求助：日志老报no more recursive clients : quota reached

titan1120

各位大哥，最近我的DNS服务器的日志内老报“(具体IP地址）no more recursive clients: quota reached"
不知作何解释！

titan1120

操作系统是solaris8
bind9.2

阿骁

Limitting the Number of clients

Bind 9 gives you the ability to restrict the number of clients your
nameserver will serve concurrently.  You can apply a limit to the number of
recursive clients ( resolvers plus name servers using your name server as a
forwarder) with the recurvsive-clients substatement:

options {
        recursive-clients 10;
};

The default limit is 1000.  If u find your nameserver refusing recursive
queries and logging as shown by the error you've posted, you may want to
increase the limit. Conversely, if you find your nameserver struggling to
keep up with the deluge of recursive queries, you could lower the limit.

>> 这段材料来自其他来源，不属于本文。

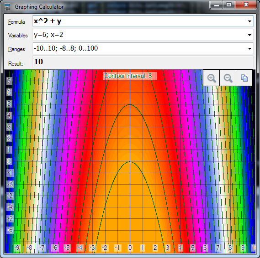Minimize the Graphing Calculator window
260x258 pixels.
(217, 5)
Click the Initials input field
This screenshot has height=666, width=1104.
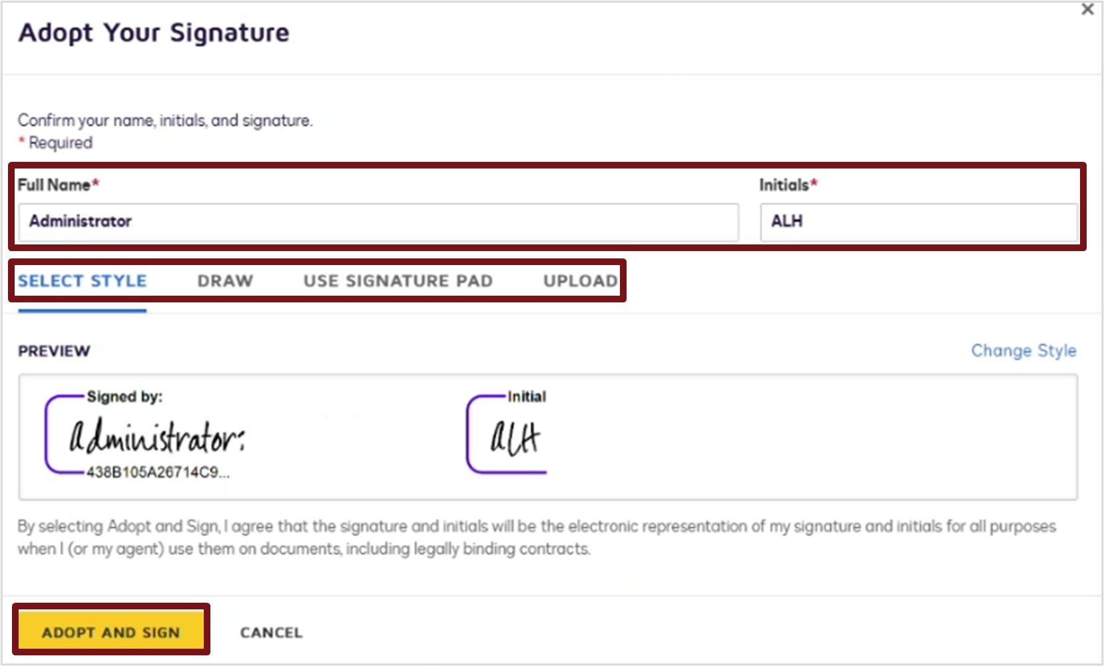pyautogui.click(x=918, y=222)
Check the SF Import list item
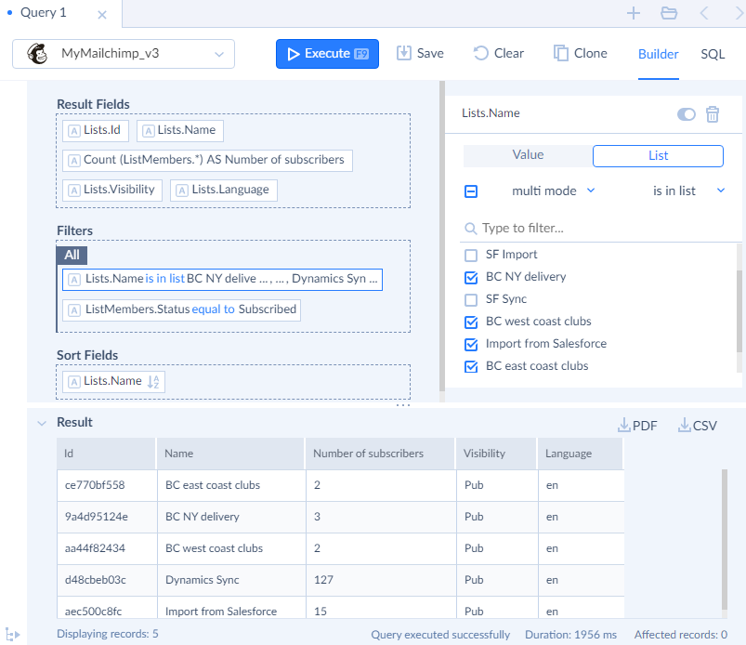 [470, 254]
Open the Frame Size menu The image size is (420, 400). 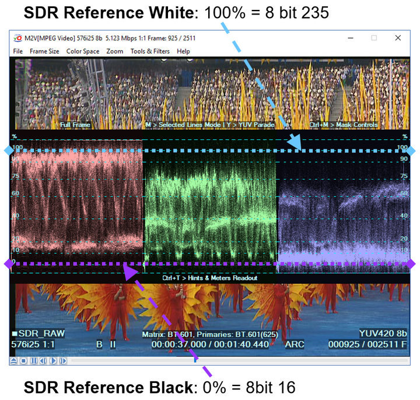pyautogui.click(x=44, y=51)
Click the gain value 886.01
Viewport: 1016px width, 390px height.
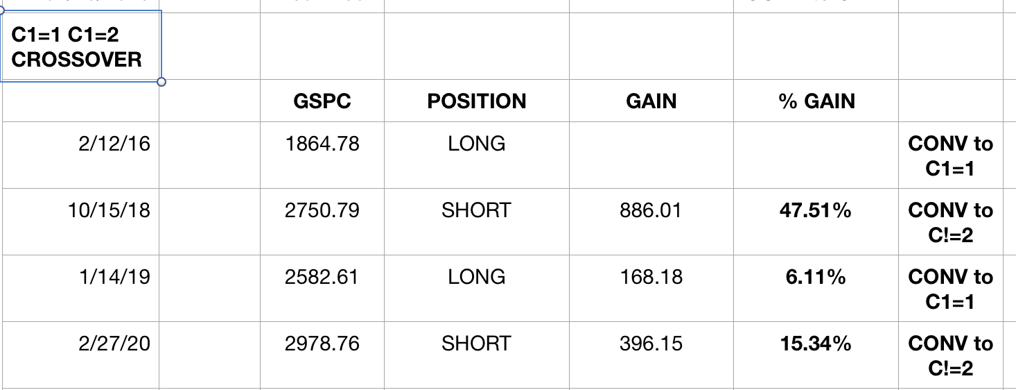point(651,210)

You can also apply a limit to the number of TCP connections your name server
will process with the tcp-clients substatement. But TCP connections consume
considererable more resources than UDP because the host needs to track the
state of the TCP connection.

So just increase the recursive-clients substatement.

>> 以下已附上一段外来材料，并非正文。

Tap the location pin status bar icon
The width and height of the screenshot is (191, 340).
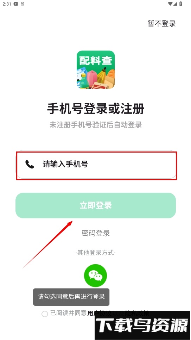23,4
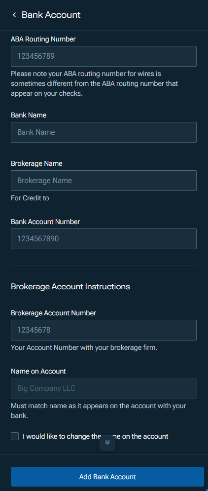Select the Brokerage Name input box
Viewport: 208px width, 491px height.
tap(104, 181)
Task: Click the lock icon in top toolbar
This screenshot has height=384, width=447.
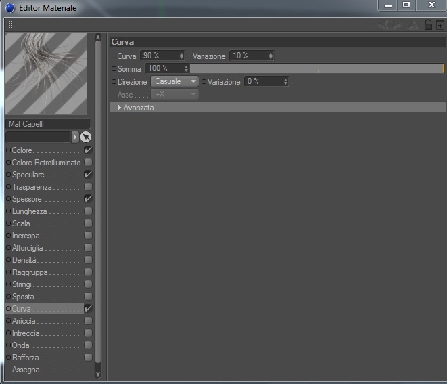Action: [428, 25]
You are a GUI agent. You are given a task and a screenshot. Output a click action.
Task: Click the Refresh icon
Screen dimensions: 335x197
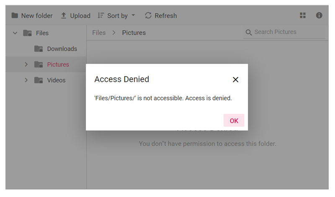click(148, 15)

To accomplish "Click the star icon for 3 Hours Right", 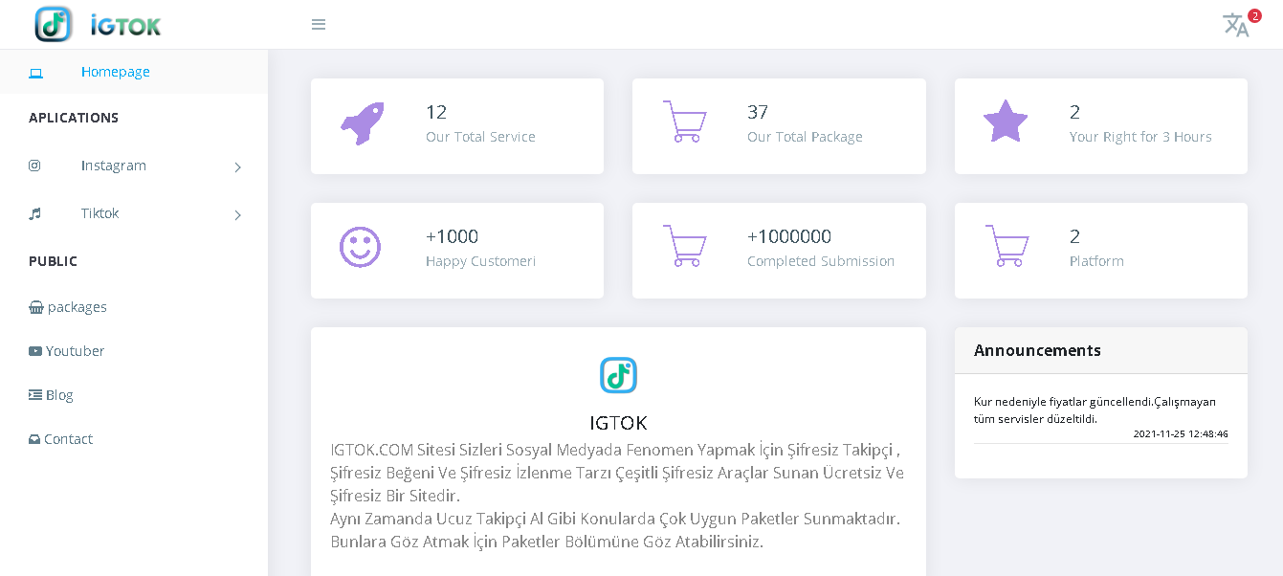I will point(1006,122).
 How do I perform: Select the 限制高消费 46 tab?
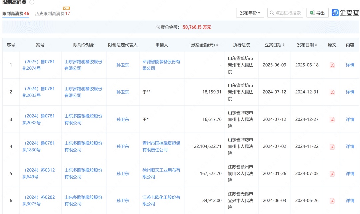(x=16, y=14)
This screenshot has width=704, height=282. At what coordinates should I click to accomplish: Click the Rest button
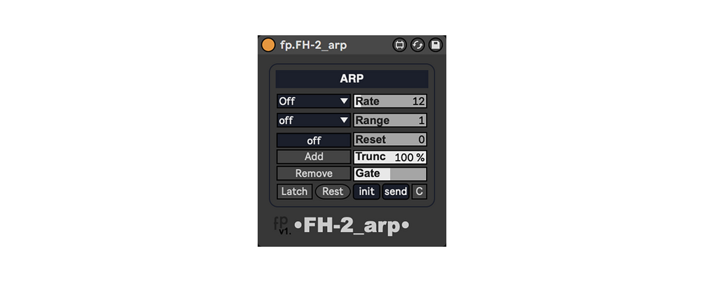pyautogui.click(x=333, y=192)
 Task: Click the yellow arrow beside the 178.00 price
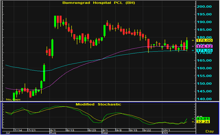pyautogui.click(x=193, y=40)
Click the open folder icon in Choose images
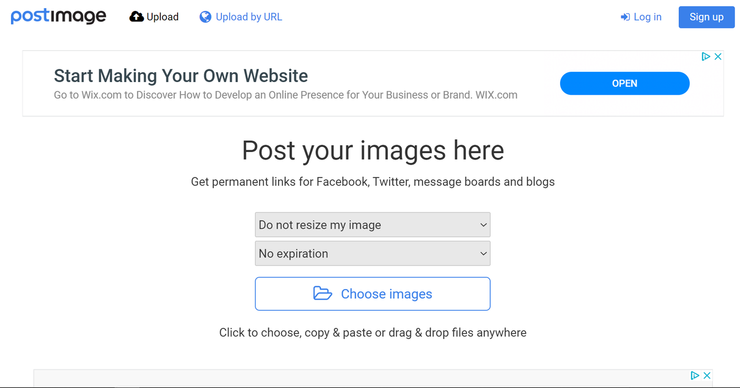740x388 pixels. (x=323, y=293)
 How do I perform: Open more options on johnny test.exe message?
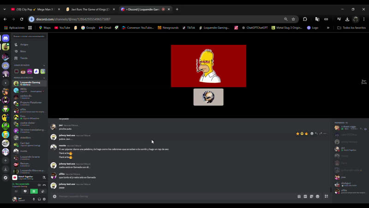(x=325, y=134)
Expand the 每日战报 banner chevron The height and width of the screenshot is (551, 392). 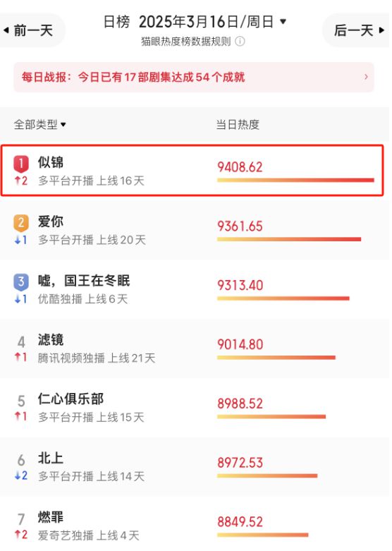367,77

Is your nameserver a caching-nameserver?....if it is, maybe it is being used
by others as their DNS, thus making your nameserver reached it's maximum
limit. And is it for your local DNS only?

阿骁

上面的这段话是 《DNS and BIND》第四版中的一段话，希望对你有帮助！  ^_^     别告诉我看不懂 e 文啊！！！

fmccterry

都是同一个IP地址发起的，估计是攻击吧？如果是攻击的话，如何抵御呢？

阿骁

如果发现是攻击，可以将这个IP地址加入blackhole这个选项，那么 dns 就会拒绝对这个IP地址解析域名。

这个选项在 named.conf 文件中设置。

fmccterry

现在的黑客都是采用分布式的攻击方法，不可能每次都针对某个地址进行封堵吧。是否可以只开放DNS设备的某个端口呢？

阿骁

那你可以设置你的 dns 服务器只对自己的网内的用户服务，例如你的网内用户的IP网段是10.0.0.0的话，你可以用 allow-query { 10.0.0.0;} 来限制只有 10.0.0.0 网段的用户可以使用 dns 啊。

fmccterry

我的DNS是公网的，^_^！

yfhe

[quote]原帖由 "titan1120"]各位大哥，最近我的DNS服务器的日志内老报“(具体IP地址）no more recursive clients: quota reached" 不知作何解释！[/quote 发表：


偶今天也碰到了这个问题，差点要了偶的小命

你的DNS服务器是建在专网上的吧，有Internet出口吗？